In the records below, find the line containing "The height and width of the screenshot is (469, 1024).", then print it and every following line exactly, through the last, without pictures.

(Stored data entries)
● ● ● ●
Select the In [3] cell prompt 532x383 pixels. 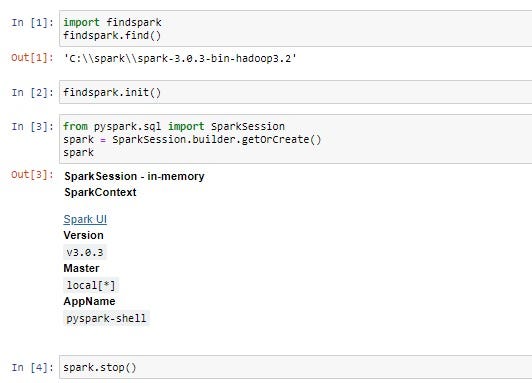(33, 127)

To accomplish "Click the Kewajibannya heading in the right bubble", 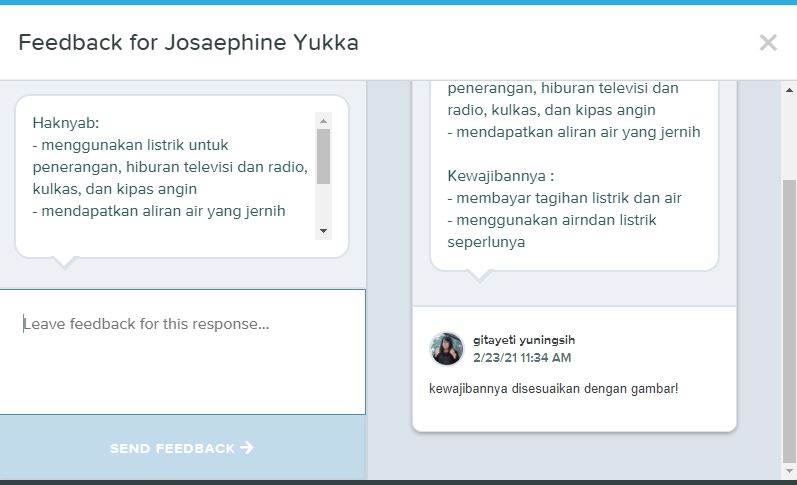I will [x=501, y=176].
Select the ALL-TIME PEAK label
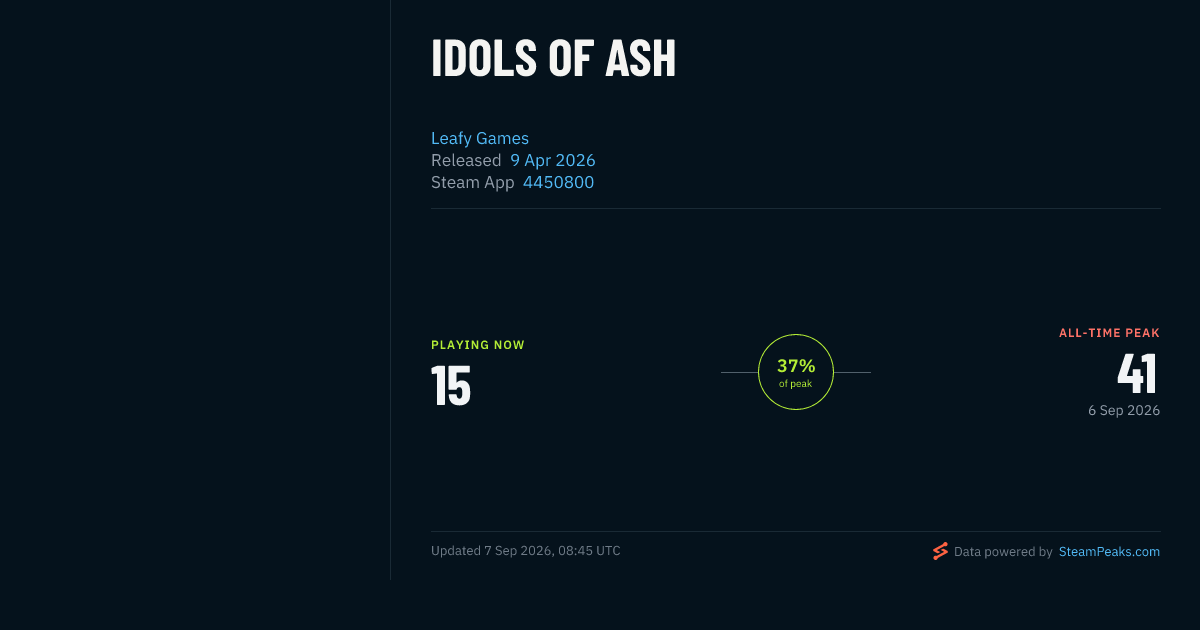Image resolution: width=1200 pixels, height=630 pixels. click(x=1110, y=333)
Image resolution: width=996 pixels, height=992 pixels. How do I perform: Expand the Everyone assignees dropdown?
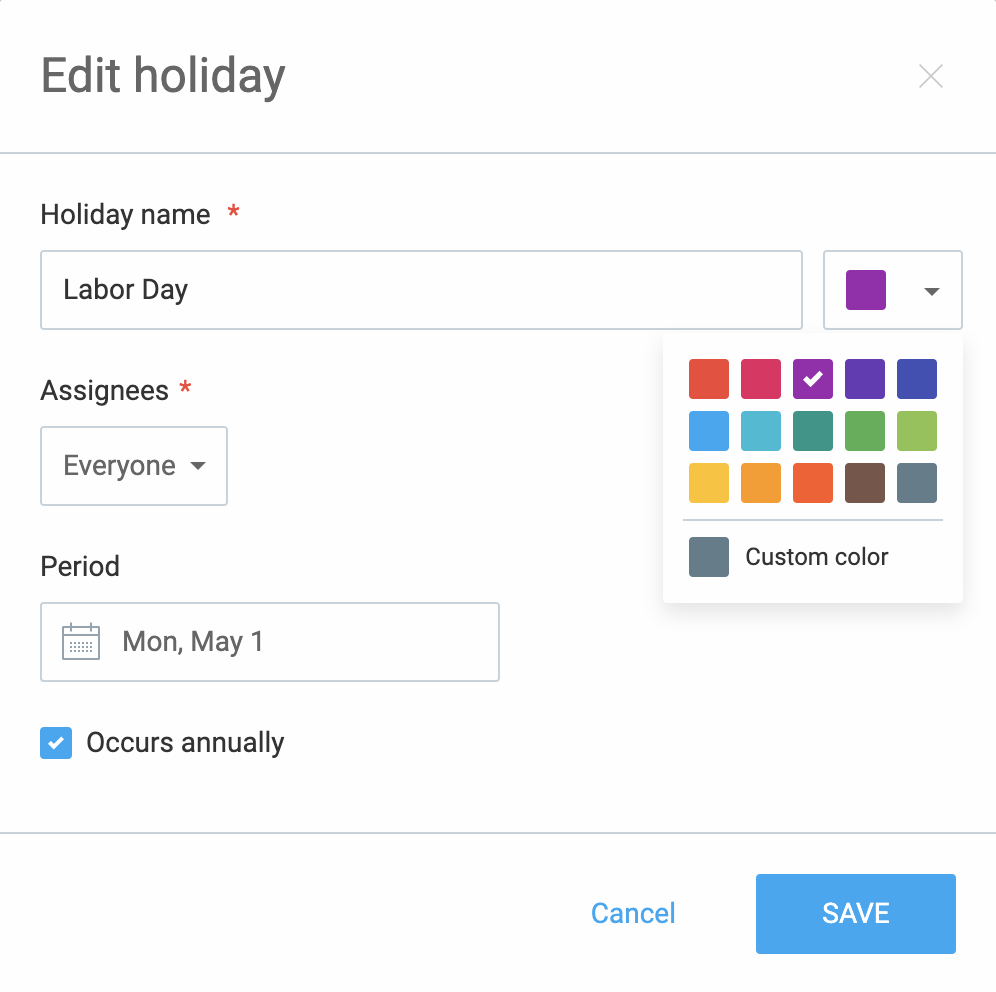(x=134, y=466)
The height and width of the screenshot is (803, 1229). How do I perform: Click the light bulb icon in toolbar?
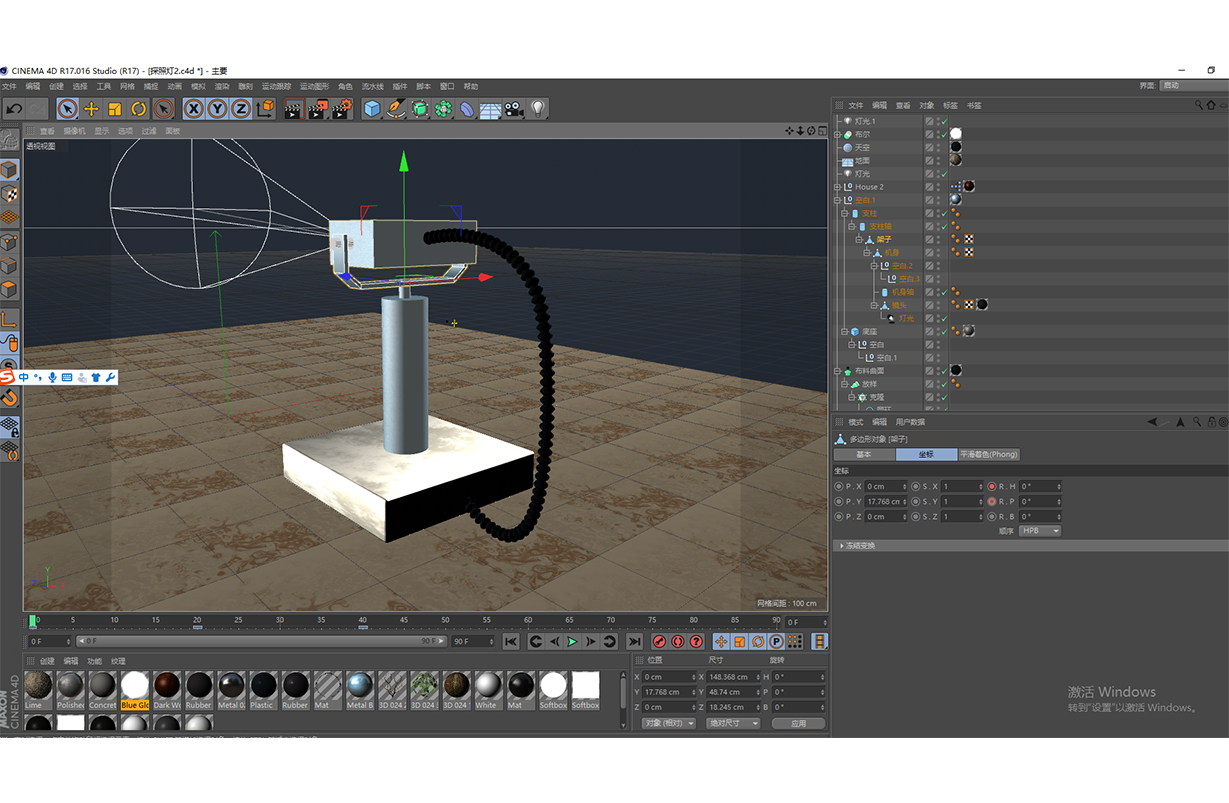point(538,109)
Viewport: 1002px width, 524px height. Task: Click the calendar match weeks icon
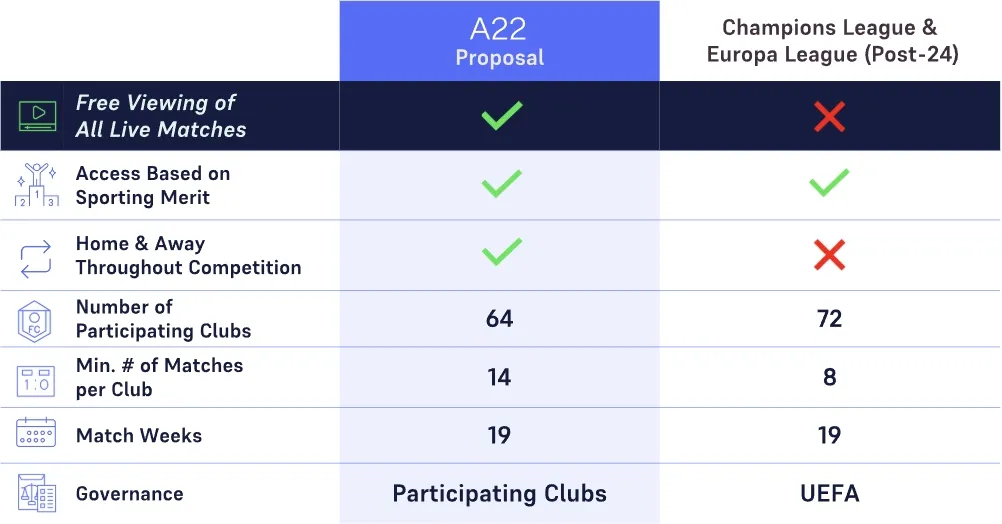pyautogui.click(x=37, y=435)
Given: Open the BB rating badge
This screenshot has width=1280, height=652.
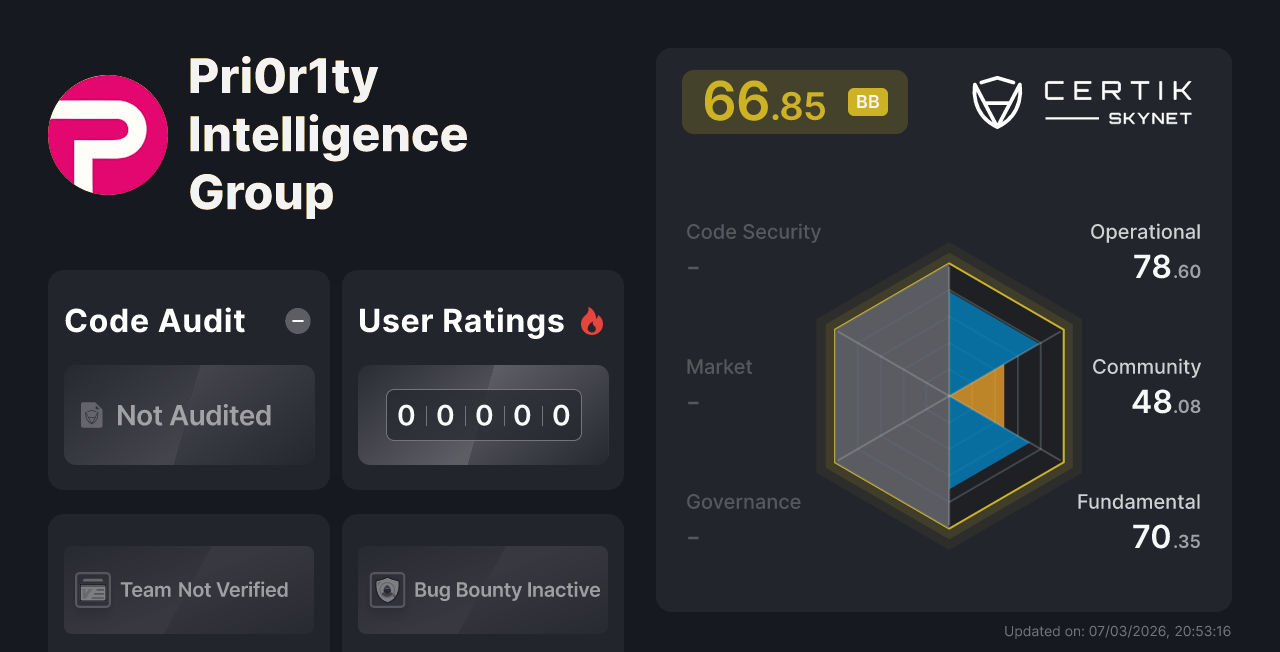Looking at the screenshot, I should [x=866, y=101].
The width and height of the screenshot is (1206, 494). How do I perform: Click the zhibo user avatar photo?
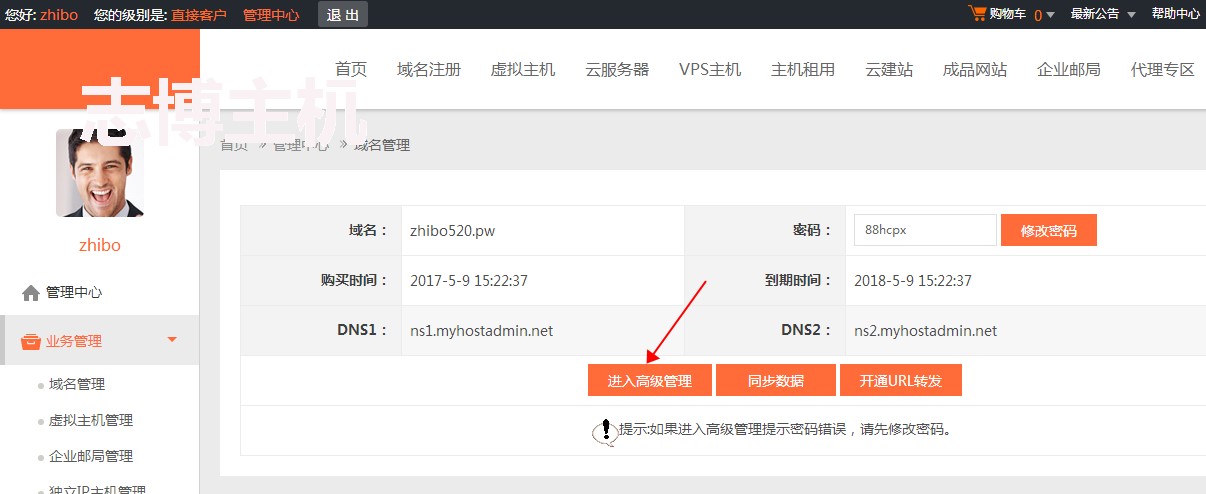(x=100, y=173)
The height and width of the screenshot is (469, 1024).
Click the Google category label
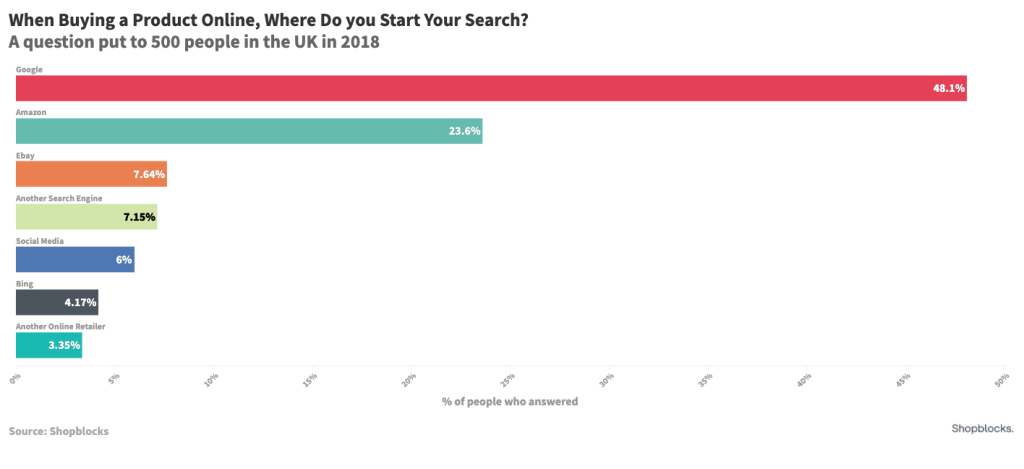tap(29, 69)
● ● ● ●
▶ _ANSWER TO THE PROBLEM_
The height and width of the screenshot is (469, 1024).
Click the Google category label
tap(29, 69)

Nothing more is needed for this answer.